Importance sampling for a robust and efficient multilevel Monte Carlo estimator for stochastic reaction networks
Overview
Bibliography:
Chiheb Ben Hammouda, Nadhir Ben Rached, and Raul Tempone. "Importance sampling for a robust and efficient multilevel Monte Carlo estimator for stochastic reaction networks." Statistics and Computing (2020): 1-25.
Authors:
Chiheb Ben Hammouda, Nadhir Ben Rached, Raul Tempone
Keywords:
Multilevel Monte Carlo. Continuous-time Markov chains. Stochastic reaction networks. Stochastic biological systems. Importance sampling
Year:
2020
Abstract:
The multilevel Monte Carlo (MLMC) method for continuous-time Markov chains, first introduced by Anderson and Higham (SIAM Multiscal Model. Simul. 10(1), 2012), is a highly efficient simulation technique that can be used to estimate various statistical quantities for stochastic reaction networks (SRNs), in particular for stochastic biological systems.

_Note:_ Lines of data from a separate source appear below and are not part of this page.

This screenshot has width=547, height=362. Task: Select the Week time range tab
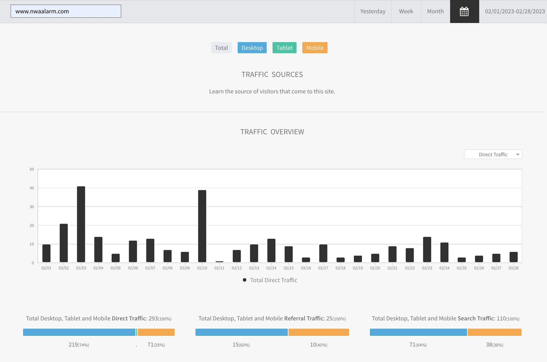pyautogui.click(x=406, y=11)
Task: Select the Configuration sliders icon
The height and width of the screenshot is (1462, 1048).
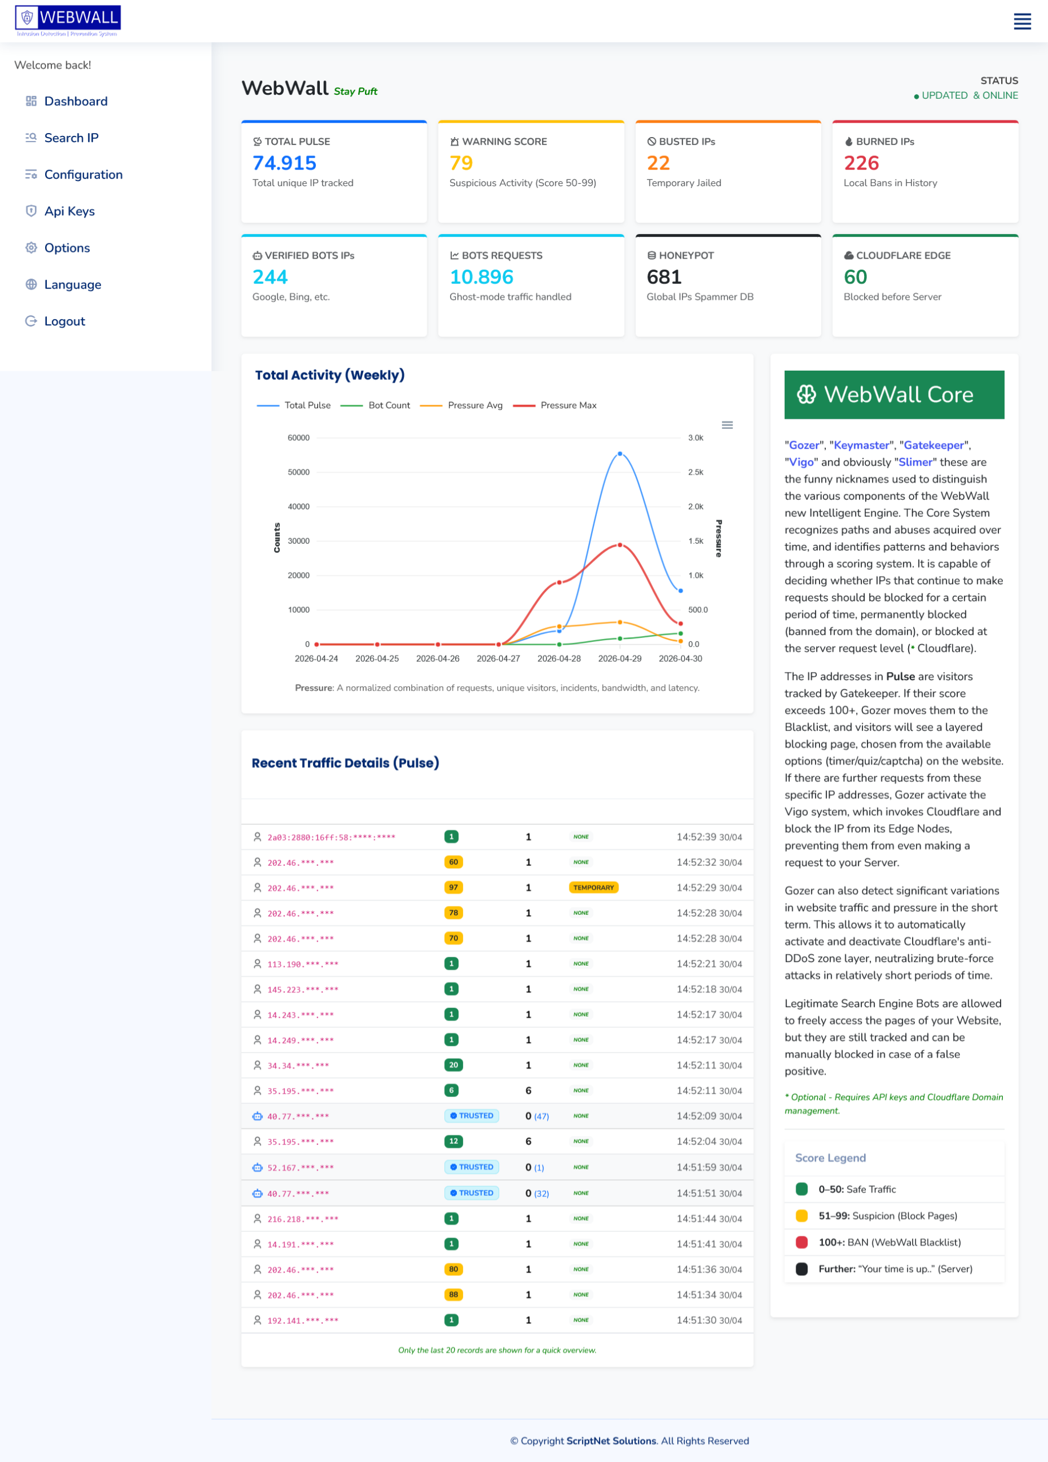Action: coord(31,174)
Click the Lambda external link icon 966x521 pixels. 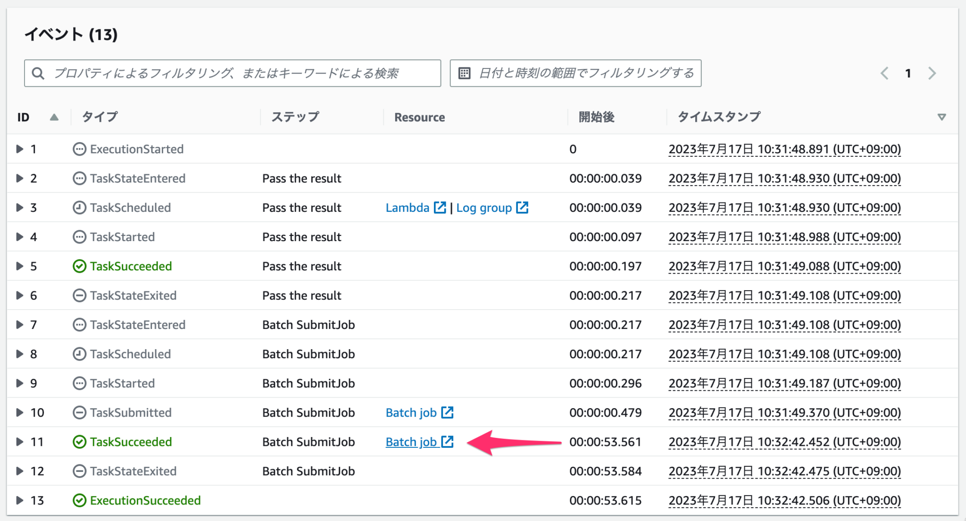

Unfortunately, the robustness and performance of the multilevel method can be affected by the high kurtosis, a phenomenon observed at the deep levels of MLMC, which leads to inaccurate estimates of the sample variance. In this work, we address cases where the high-kurtosis phenomenon is due to catastrophic coupling (characteristic of pure jump processes where coupled consecutive paths are identical in most of the simulations, while differences only appear in a tiny proportion) and introduce a pathwise-dependent importance sampling (IS) technique that improves the robustness and efficiency of the multilevel method. Our theoretical results, along with the conducted numerical experiments, demonstrate that our proposed method significantly reduces the kurtosis of the deep levels of MLMC, and also improves the strong convergence rate from $\beta=1$ for the standard case (without IS), to $\beta=1+\delta$, where $0<\delta<1$ is a user-selected parameter in our IS algorithm. Due to the complexity theorem of MLMC, and given a pre-selected tolerance, $\text{TOL}$, this results in an improvement of the complexity from $\Ordo{\text{TOL}^{-2} \log(\text{TOL})^2}$ in the standard case to $\Ordo{\text{TOL}^{-2}}$, which is the optimal complexity of the MLMC estimator. We achieve all these improvements with a negligible additional cost since our IS algorithm is only applied a few times across each simulated path.